* Text segment
====

Mr. ECKHARDT. Mr. Speaker, I would just like to add my voice to those who have spoken out against the irresponsible and improper remarks by the House minority leader at the luncheon meeting of the American-Israel Public Affairs Committee on April 29. While I am very concerned about the inaccuracy of Mr. FORD'S statements, I am equally concerned about the impropriety of issuing such a callous political "cheap-shot" at what was without doubt a nonpartisan meeting. The luncheon was arranged by the leadership of both parties and a most distinguished group of leaders of the American Jewish community as well as the Israel Ambassador were present. The remarks of the minority leader were a great source of embarrassment to the organizers of the meeting and the Ambassador was made especially uncomfortable.


Senator MUSKIE is a friend of Israel and a great humanitarian. I can understand the minority leader's desire to discredit a leading contender for the Democratic presidential nomination, but this time Mr. FORD only discredited himself. The Senator's conversations with Soviet leaders centered on the need to limit the arms race and in no way reflected any desire to weaken Israel's security. Senator MUSKIE should be commended for his sincere efforts to lessen the dangers of a world conflagration. The strategy of those who oppose an arms limitation is evidently to sound the alarm that our friends' defensive capabilities will be weakened by any such limitation and then to appeal to interest groups in the United States that have a special affinity or affection for a particular, friendly, nation. This is a sad commentary on both the policies and politics of the GOP.


I hope that the minority leader will take the time to reassess his own position on arms limitations and will extend a most necessary apology to the junior Senator from Maine.

====

* Stored rows
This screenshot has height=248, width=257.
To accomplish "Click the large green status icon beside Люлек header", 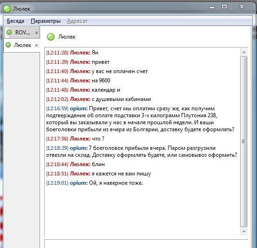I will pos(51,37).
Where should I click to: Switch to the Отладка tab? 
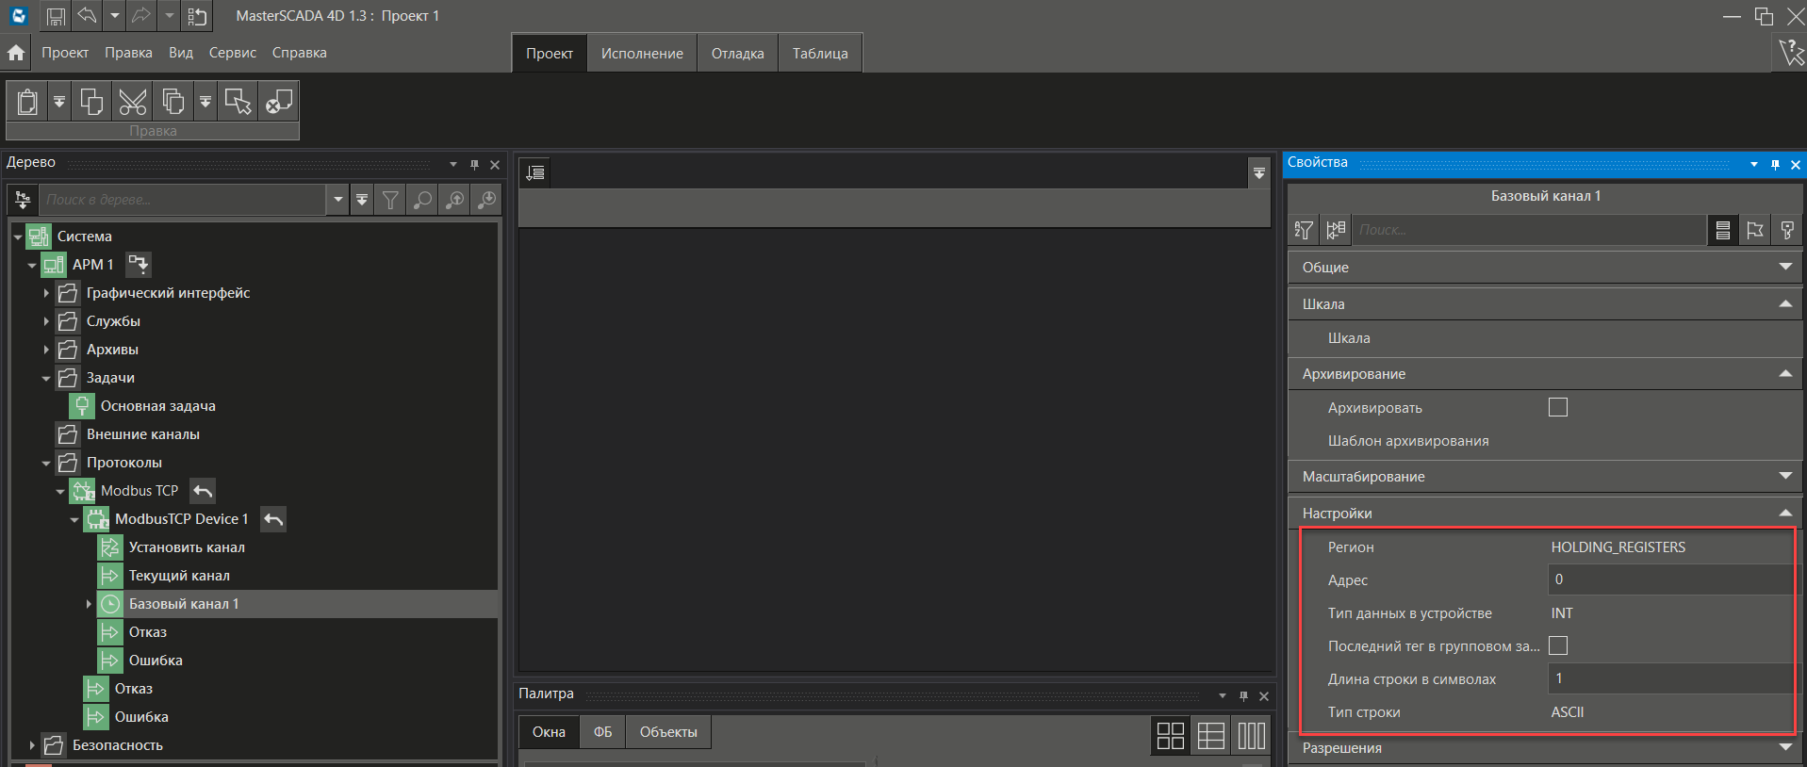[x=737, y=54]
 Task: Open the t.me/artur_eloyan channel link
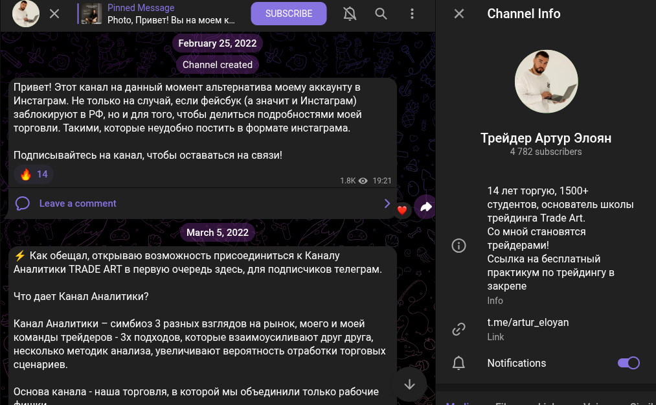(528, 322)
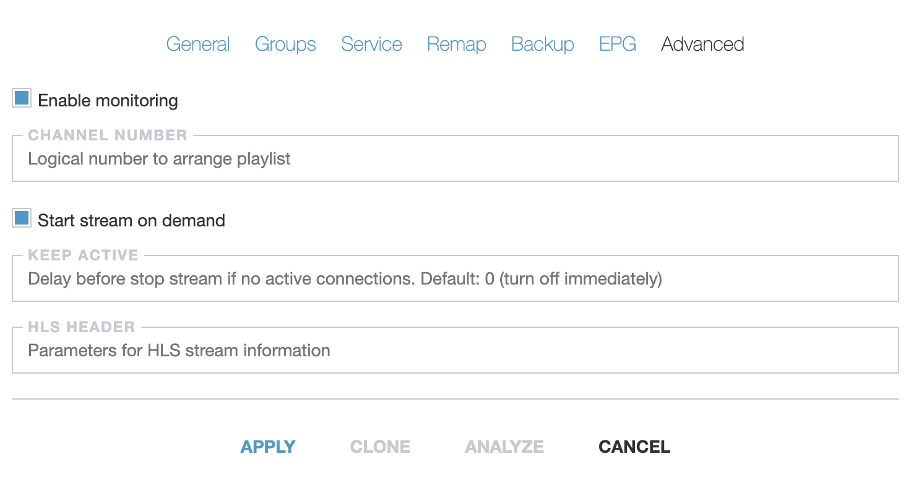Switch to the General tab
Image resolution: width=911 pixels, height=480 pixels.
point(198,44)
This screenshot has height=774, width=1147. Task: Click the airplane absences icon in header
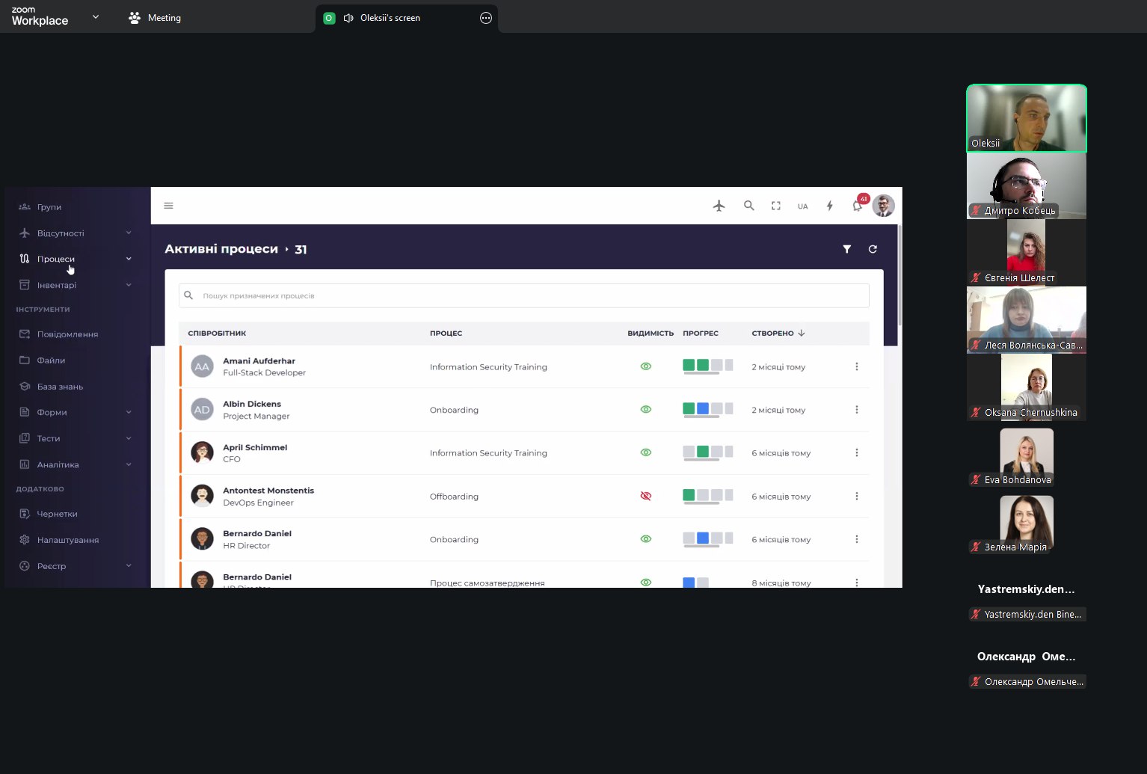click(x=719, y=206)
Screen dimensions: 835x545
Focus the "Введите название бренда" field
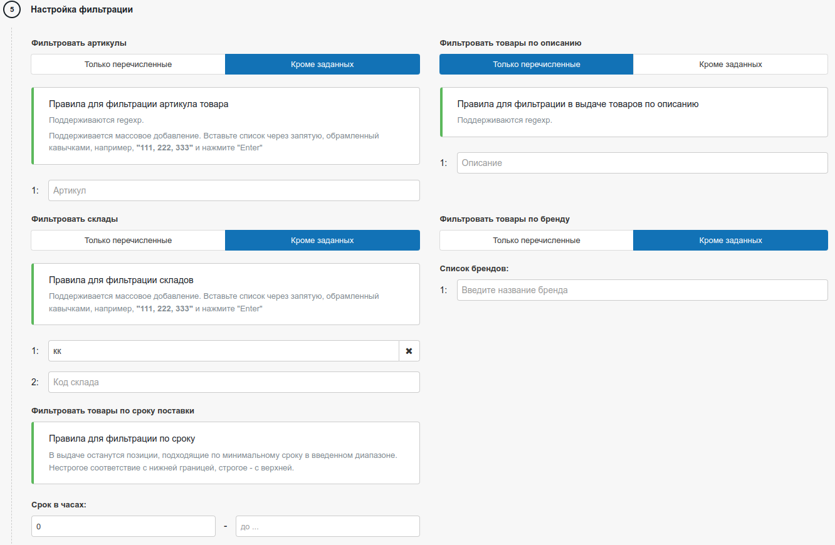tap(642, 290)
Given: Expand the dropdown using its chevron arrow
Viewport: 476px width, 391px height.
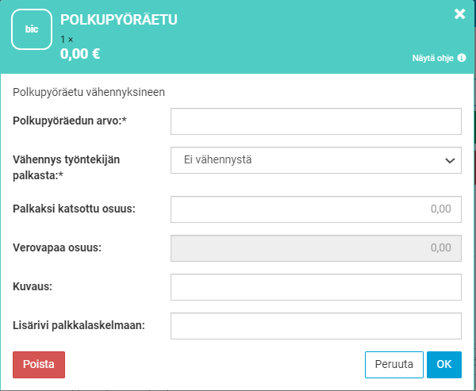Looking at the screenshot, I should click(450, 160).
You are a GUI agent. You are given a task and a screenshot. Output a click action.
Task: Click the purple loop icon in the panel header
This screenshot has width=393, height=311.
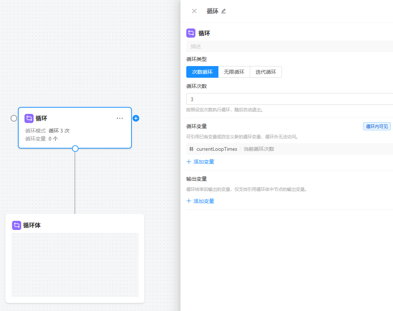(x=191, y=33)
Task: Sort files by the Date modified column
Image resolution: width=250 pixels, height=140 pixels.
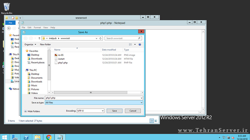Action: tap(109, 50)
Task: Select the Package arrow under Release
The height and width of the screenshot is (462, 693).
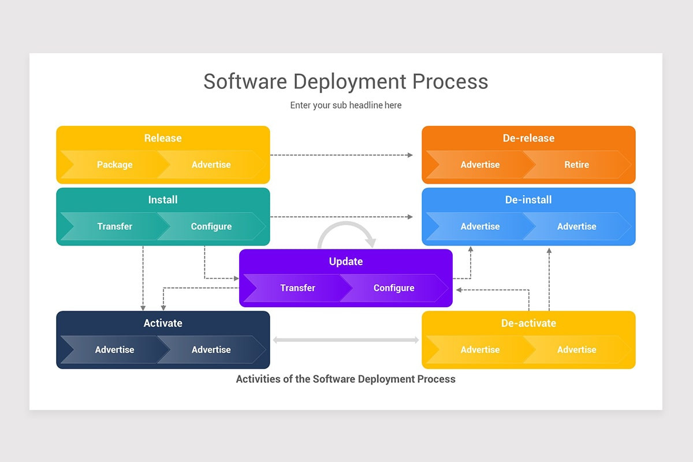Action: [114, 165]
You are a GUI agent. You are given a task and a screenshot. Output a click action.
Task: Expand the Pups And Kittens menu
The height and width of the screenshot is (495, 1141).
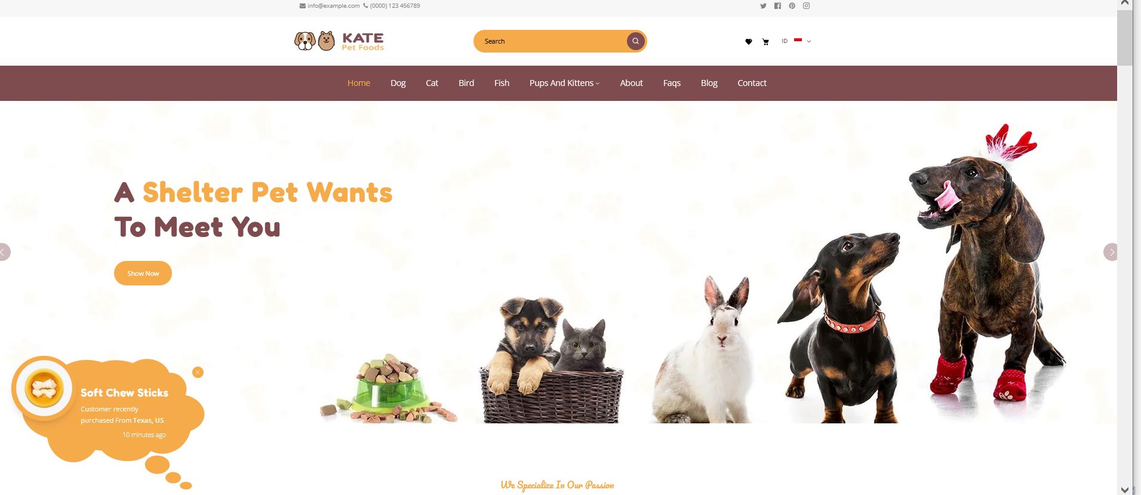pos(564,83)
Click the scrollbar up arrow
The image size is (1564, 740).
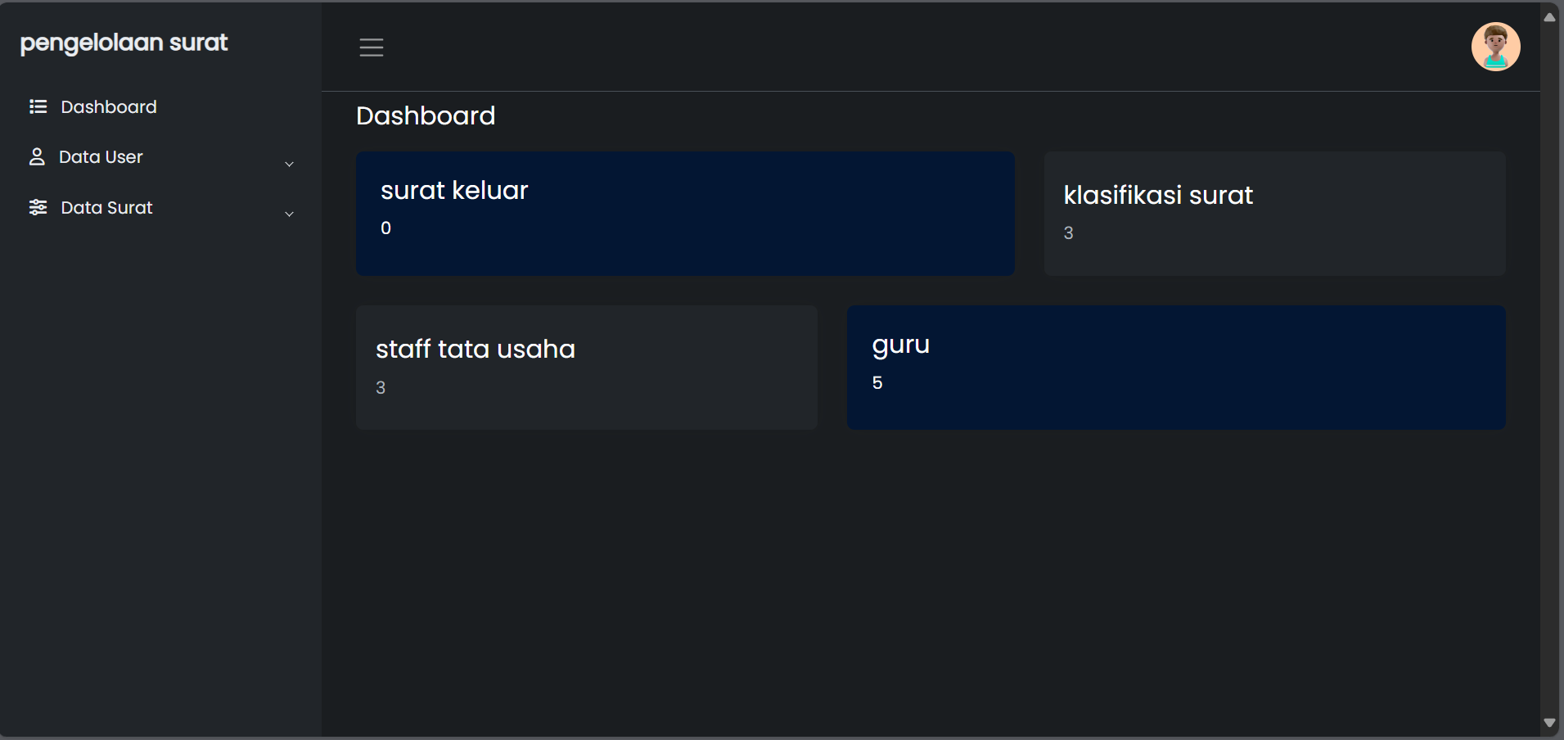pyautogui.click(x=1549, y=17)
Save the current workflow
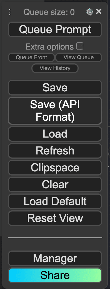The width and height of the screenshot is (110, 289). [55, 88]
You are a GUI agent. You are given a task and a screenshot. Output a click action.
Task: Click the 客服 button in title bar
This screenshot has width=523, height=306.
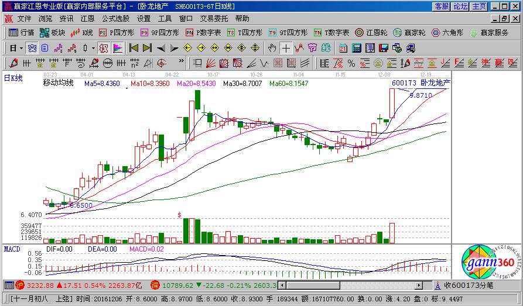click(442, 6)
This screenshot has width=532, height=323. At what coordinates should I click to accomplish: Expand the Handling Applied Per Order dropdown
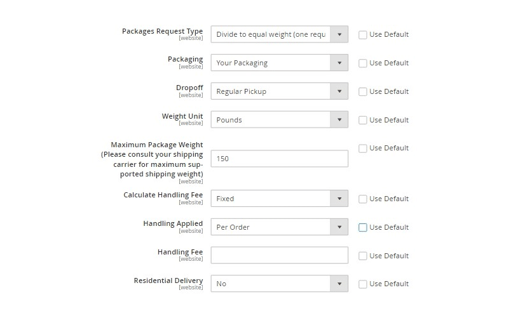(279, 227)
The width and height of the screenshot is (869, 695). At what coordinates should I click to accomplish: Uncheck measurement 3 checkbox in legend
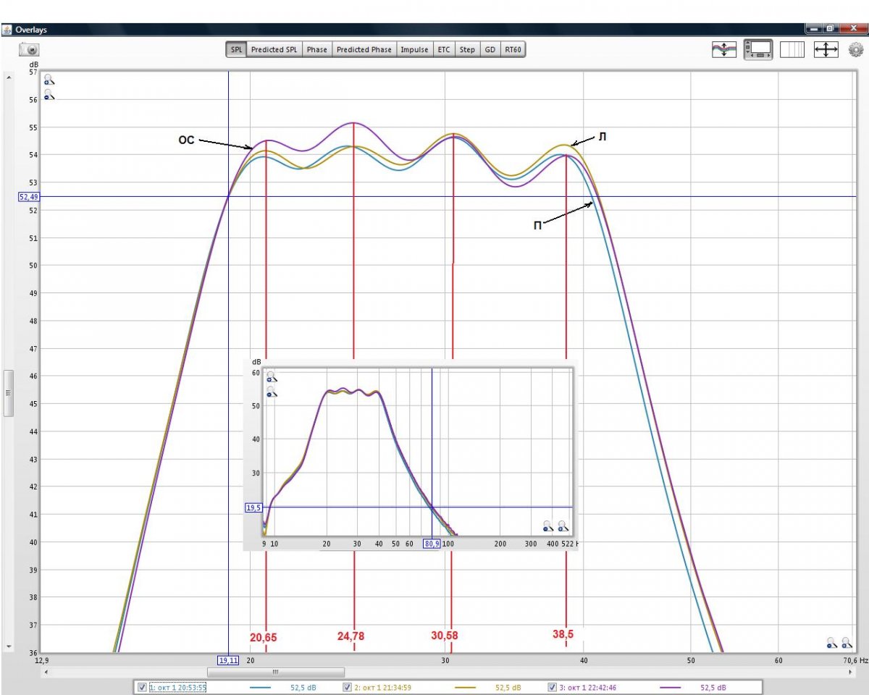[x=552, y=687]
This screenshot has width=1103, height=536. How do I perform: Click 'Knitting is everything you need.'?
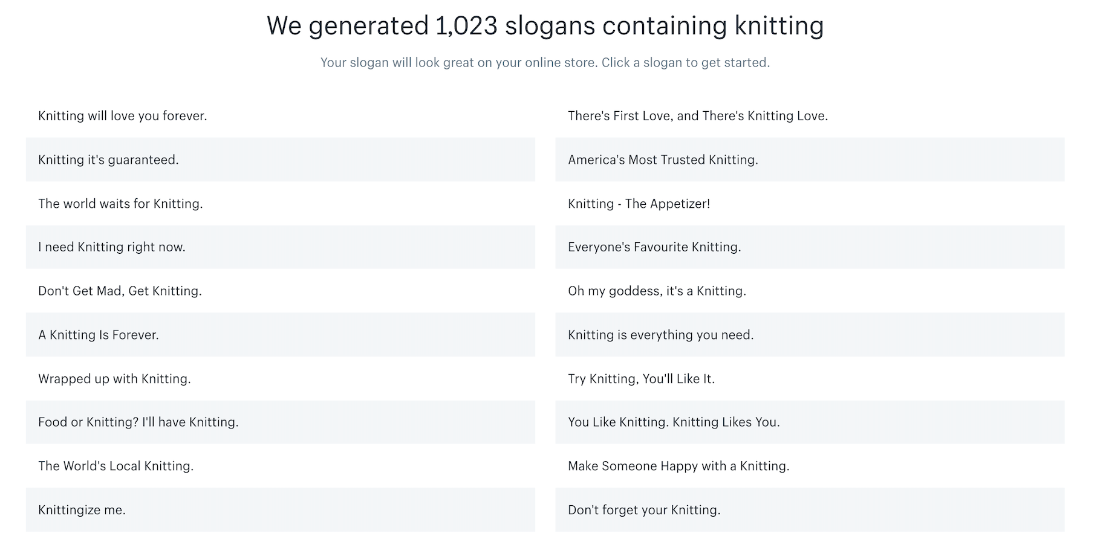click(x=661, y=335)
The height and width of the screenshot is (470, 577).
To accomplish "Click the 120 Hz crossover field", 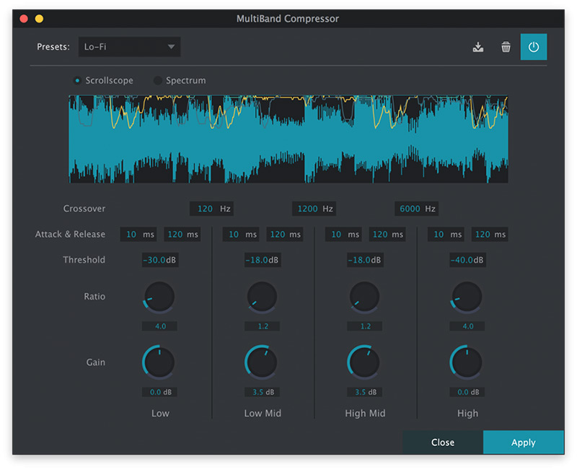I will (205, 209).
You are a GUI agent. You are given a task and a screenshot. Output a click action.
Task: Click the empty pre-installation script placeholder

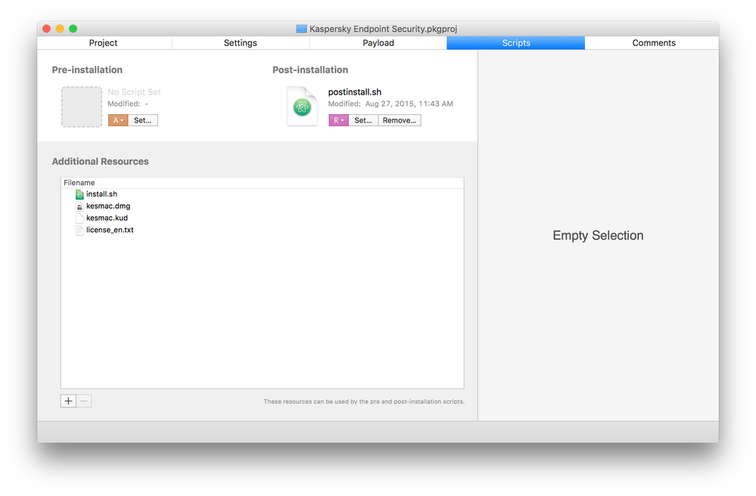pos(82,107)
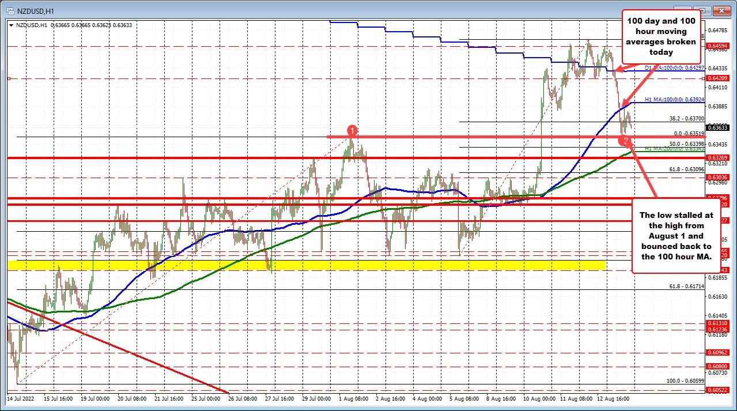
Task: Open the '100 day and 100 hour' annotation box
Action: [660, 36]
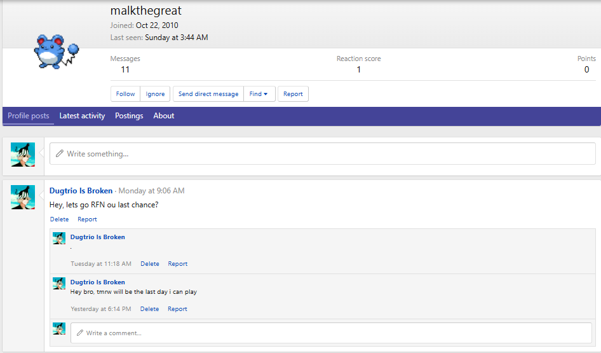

====

* Task requirements
1. Return the passage of the House floor statement from "Senator MUSKIE is" to "of the GOP.", copied word for word.
2. According to the House floor statement, on what date did the American-Israel Public Affairs Committee hold the luncheon meeting?

* Answers given
1.
Senator MUSKIE is a friend of Israel and a great humanitarian. I can understand the minority leader's desire to discredit a leading contender for the Democratic presidential nomination, but this time Mr. FORD only discredited himself. The Senator's conversations with Soviet leaders centered on the need to limit the arms race and in no way reflected any desire to weaken Israel's security. Senator MUSKIE should be commended for his sincere efforts to lessen the dangers of a world conflagration. The strategy of those who oppose an arms limitation is evidently to sound the alarm that our friends' defensive capabilities will be weakened by any such limitation and then to appeal to interest groups in the United States that have a special affinity or affection for a particular, friendly, nation. This is a sad commentary on both the policies and politics of the GOP.

2. April 29